Primers and Probes are reversibly bound to the encoded Beads so that different Beads can be used for sample prep. Once accommodated in oil, the primers and probes are released for amplification and detection. Since each reaction is carried out in an individual compartment, Beads, and as such assays, with different target specificities can be safely combined in a single workflow without cross interference.
Melting curve analysis using intercalating dyes or molecular beacons on BLINK nanoreactor Beads allows for easy SNP detection and quantitation of SNPs or other genetic variants in a digital format.
BLINK Beads can be customized for specific applications with different binding specificities, primers and probes.
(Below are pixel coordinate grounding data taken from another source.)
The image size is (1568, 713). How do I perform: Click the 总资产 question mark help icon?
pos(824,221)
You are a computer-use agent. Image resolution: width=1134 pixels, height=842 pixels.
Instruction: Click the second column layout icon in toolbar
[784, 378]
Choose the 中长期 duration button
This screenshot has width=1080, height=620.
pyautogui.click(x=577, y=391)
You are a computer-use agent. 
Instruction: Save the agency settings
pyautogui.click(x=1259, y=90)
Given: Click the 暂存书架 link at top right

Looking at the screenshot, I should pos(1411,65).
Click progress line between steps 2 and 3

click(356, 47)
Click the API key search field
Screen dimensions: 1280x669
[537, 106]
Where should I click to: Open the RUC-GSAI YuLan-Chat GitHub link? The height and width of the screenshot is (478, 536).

BLINK Beads comprise a hydrogel matrix that defines the actual space for amplification and detection. Each Bead is encoded with a fluorescent code and carries magnetic particles for ease of handling. Moreover, the matrix is derivatized with streptavidin providing a simple means for reversibly attaching primer and probe oligonucleotides to the matrix. The hydrogel matrix is coated with a crosslinked polymer for efficient binding of nucleic acids.
In a suitable binding buffer nucleic acids contained in a sample bind to the Bead surface.
A wash step removes un-specifically bound materials leaving purified nucleic acid bound to the Bead.
Beads are loaded with generic amplification & detection reagents (enzymes, buffers, dNTPs).
Beads are suspended in oil
Hydrogel core liquifies at elevated temperature and forms a droplet. Primers and probes are released. Enzymes are activated. PCR begins. All code and magnetic particles are confined within a space formed by the contracting binding layer, thus clearing up the nanoreactor space for amplification and fluorescence detection.
Target specific amplification is performed within the nanoreactor space formed by the Bead.
Due to spatial separation fluorescence signal formed by the amplification reaction can be read simultaneous with the fluorescent Bead code by fluorescence imaging.
Currently BLINK’s technologies and products are accessible through strategic collaborations with BLINK as a development partner in selected application areas. Test developers and researchers will be able to develop their assays and applications independently on the BLINK X platform utilising validated components while maintaining design flexibility.